The display is on view during the 18th Annual Sequels Symposium, Fugitive Futures: Graduate Students of Color Un-settling the University. The symposium, hosted by The University of Texas at Austin’s Ethnic and Third World Literatures concentration and the Global South Collective, runs from February 28 to March 2. It aims to foster discussions engaged in “anti-colonial revolutionary possibilities over and above orthodox postcolonial studies,” and “is dedicated to centering the personal writing and testimony of graduate students of color as a means of community building [and] decolonizing knowledge production.” Dr. Saidiya Hartman, Professor of English and Comparative Literature at Columbia University, will present the keynote speech in the Center’s theater on March 1 at 7 p.m.

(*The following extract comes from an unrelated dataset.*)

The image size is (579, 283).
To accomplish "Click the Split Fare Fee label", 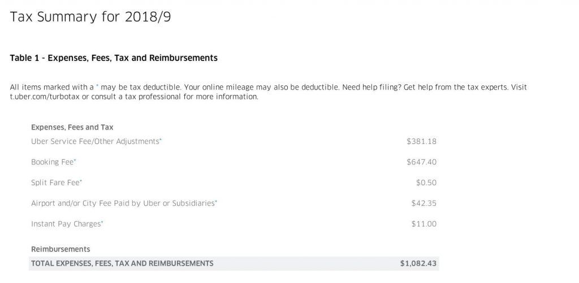I will tap(57, 182).
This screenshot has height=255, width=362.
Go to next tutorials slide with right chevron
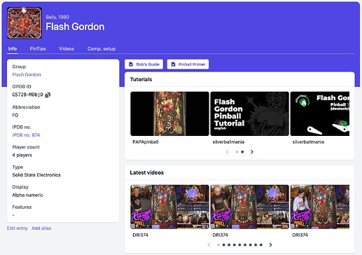point(252,152)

Following the spirit of the symposium, two of the graduate students of color from the University’s Department of American Studies and the Program in Comparative Literature curated Fugitive Findings. The project intends to showcase the specific challenges involved in the development of a display focused entirely on artists of color. Collecting practices and scarcity of materials, often worsened by financial insecurity, and particular difficulty achieving recognition, demand creative and careful research. For example, to find the works of Nella Larsen, James Baldwin and Jorge Amado, the savvy researcher must delve into the Center’s vast holdings of the New York publishing house Alfred A. Knopf, Inc.
Alfred A. Knopf published Nella Larsen’s second novel, Passing, in 1929. Associated with the Harlem Renaissance, Larsen (1891–1964) became the first African American woman to receive a Guggenheim Fellowship in 1930. Passing, along with Larsen’s first novel Quicksand (1928), incorporates themes of mixed race identity, racism, alienation, and the emotional effects of racial passing. Larsen’s own experiences as a mixed race woman were an important part of her identity as a writer, as is evident in her author file in the Knopf Collection. In the handwritten author biography she provided for Knopf in 1926, she writes, “Nella Larsen is a mulatto, the daughter of a Danish lady and a Negro from the Virgin Islands, formerly the Danish West Indies.” However, the first clause of the sentence, “Nella Larsen is a mulatto,” is absent on the published book’s dustjacket, leaving the reader to infer Larsen’s racial identity from the description of her parents.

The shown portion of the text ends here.